**TEXT PASSAGE**
***
SWISS-PROT RELEASE 5.0 RELEASE NOTES
Date: September 8, 1987
Author: A. Bairoch
INTRODUCTION
Release 5.0 of SWISS-PROT contains 5205 sequence entries,
comprising 1'327'683 amino acids abstracted from 5673
references. This represents an increase of 28% over release
4.0. The recent growth of the data bank is summarized
below:
Release Date Number of entries Nb of amino
acids
3.0 11/86 4160 969 641
4.0 04/87 4387 1 036 010
5.0 09/87 5205 1 327 683
SOURCE OF DATA
Release 5.0 has been updated using protein sequence data
from release 12.0 of the PIR protein data bank, as well as
translation of nucleic-acid sequence data from release 12.0
of the EMBL nucleotide Data Library. The statistics for the
source of the sequences in release 5.0 of SWISS-PROT are:
Entries adapted from PIR entries 4419
Entries translated from EMBL entries 708
Entries entered "in house" 78
DESCRIPTION OF THE CHANGES MADE TO SWISS-PROT SINCE RELEASE 4
New sequence data
To make SWISS-PROT as complete as possible we have scanned
the EMBL Data Library for sequences not yet available in
the protein data bank and we have translated and annotated
some 700 additional sequences.
***
**Recorded data**
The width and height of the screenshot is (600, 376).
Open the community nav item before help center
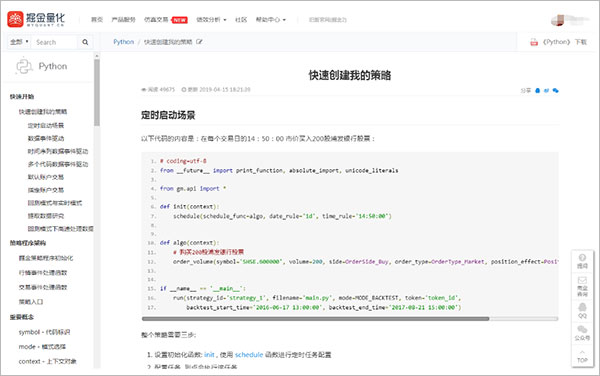tap(241, 20)
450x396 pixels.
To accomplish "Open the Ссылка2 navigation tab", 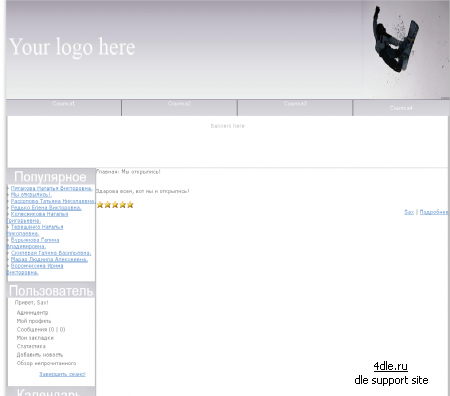I will [179, 104].
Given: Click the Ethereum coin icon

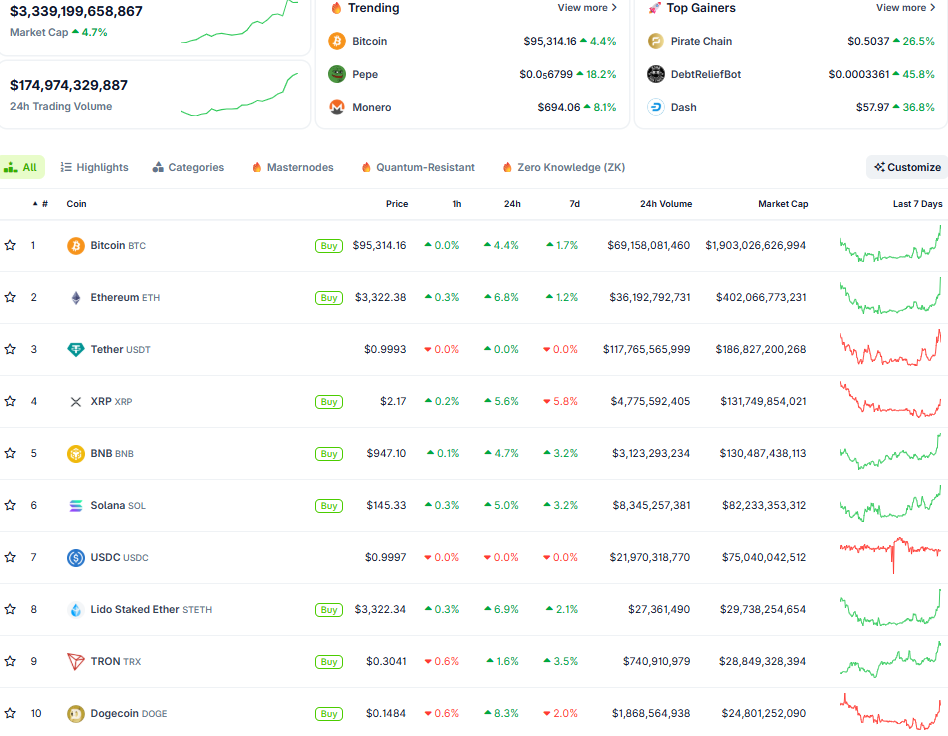Looking at the screenshot, I should click(75, 298).
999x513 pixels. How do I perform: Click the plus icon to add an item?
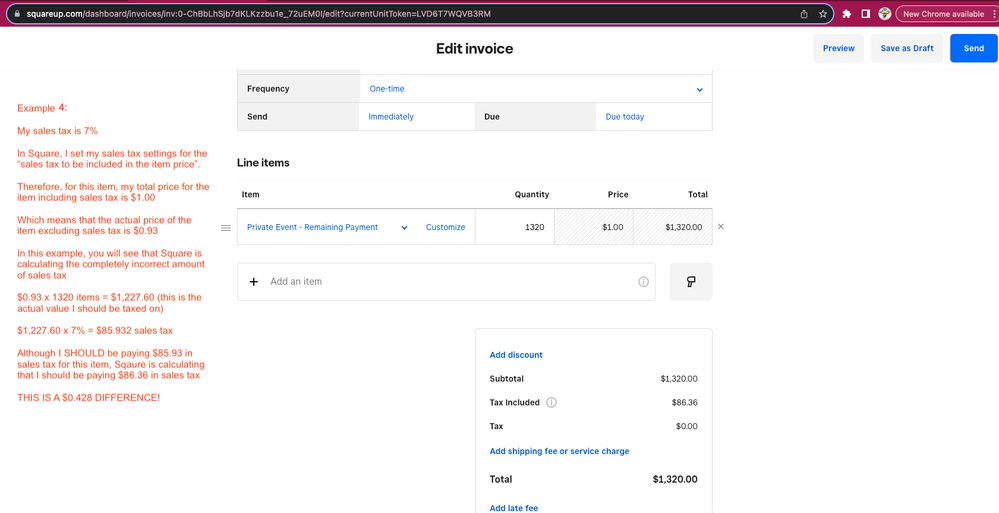(254, 282)
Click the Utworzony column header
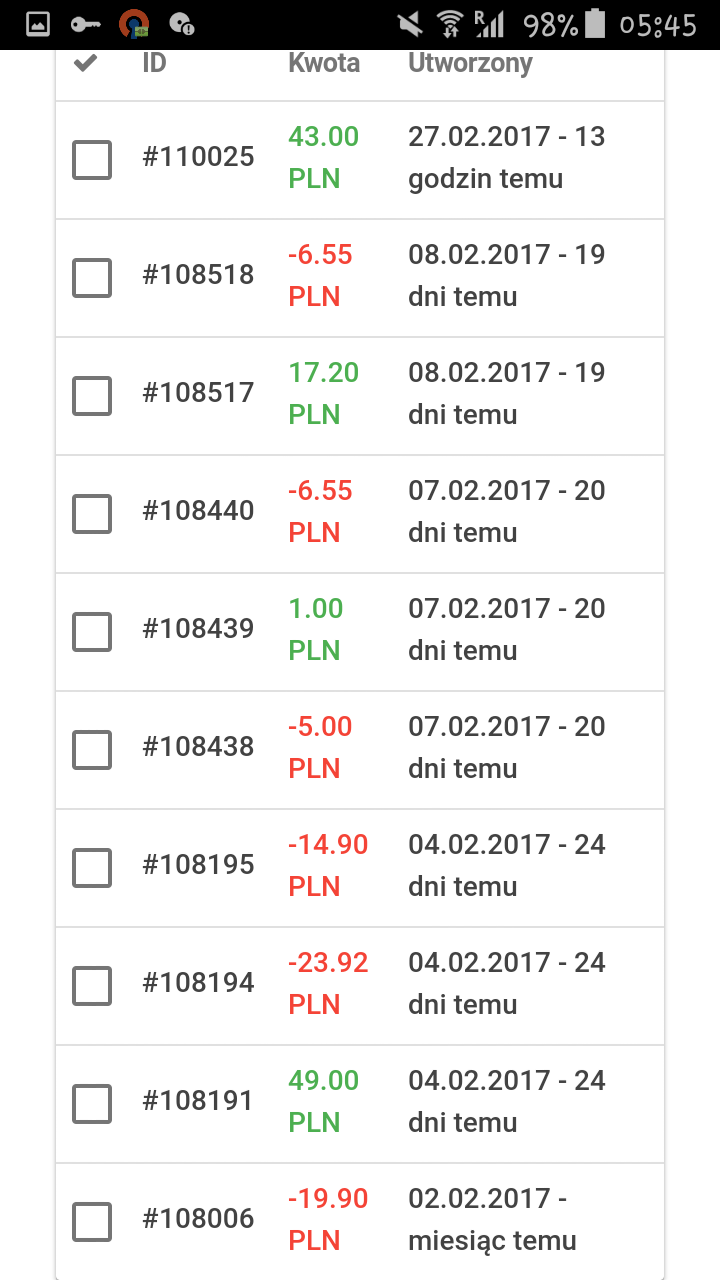 [470, 63]
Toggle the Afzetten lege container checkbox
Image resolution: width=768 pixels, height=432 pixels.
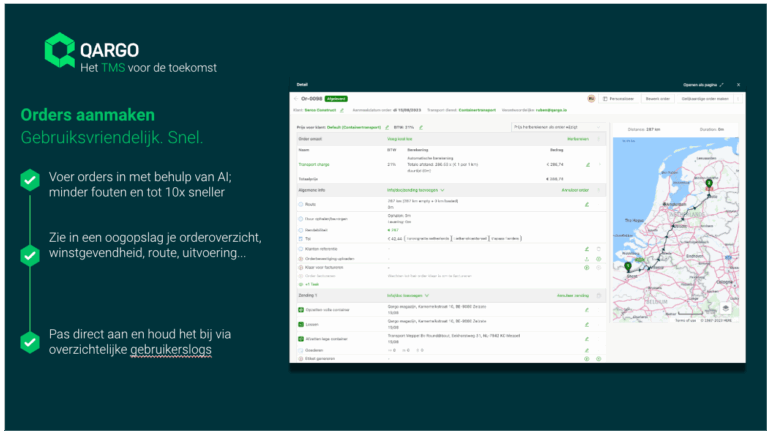click(x=301, y=339)
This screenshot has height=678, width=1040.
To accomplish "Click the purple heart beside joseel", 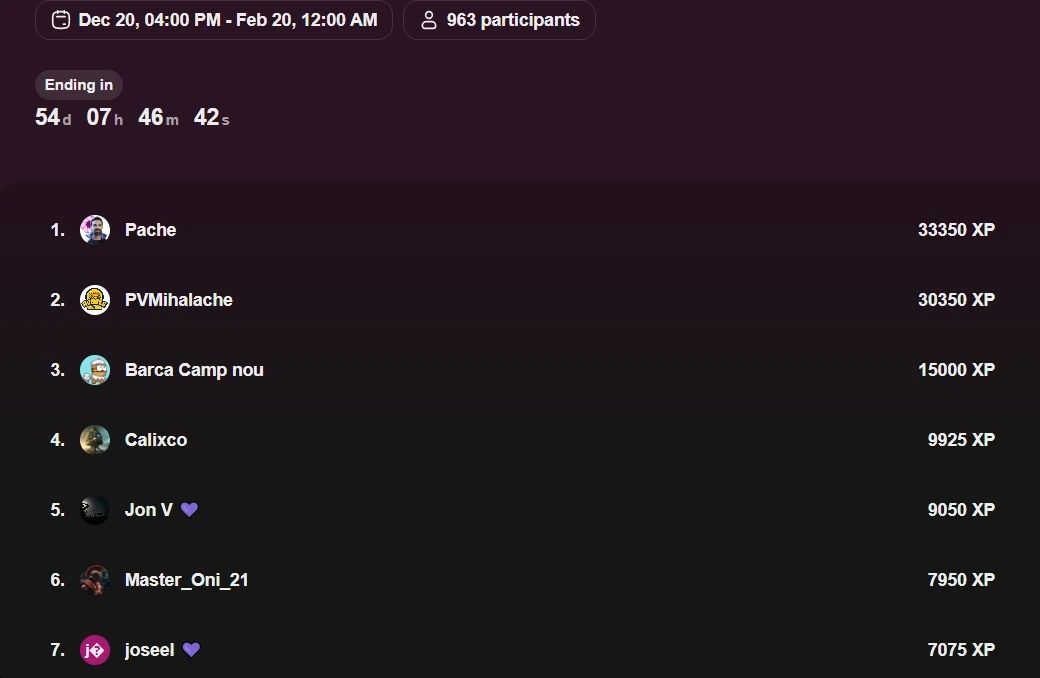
***
The SWISS-PROT release notes give a breakdown of where the release 5.0 entries came from. List each source with its number of entries.

- Adapted from PIR entries: 4419
- Translated from EMBL entries: 708
- Entered "in house": 78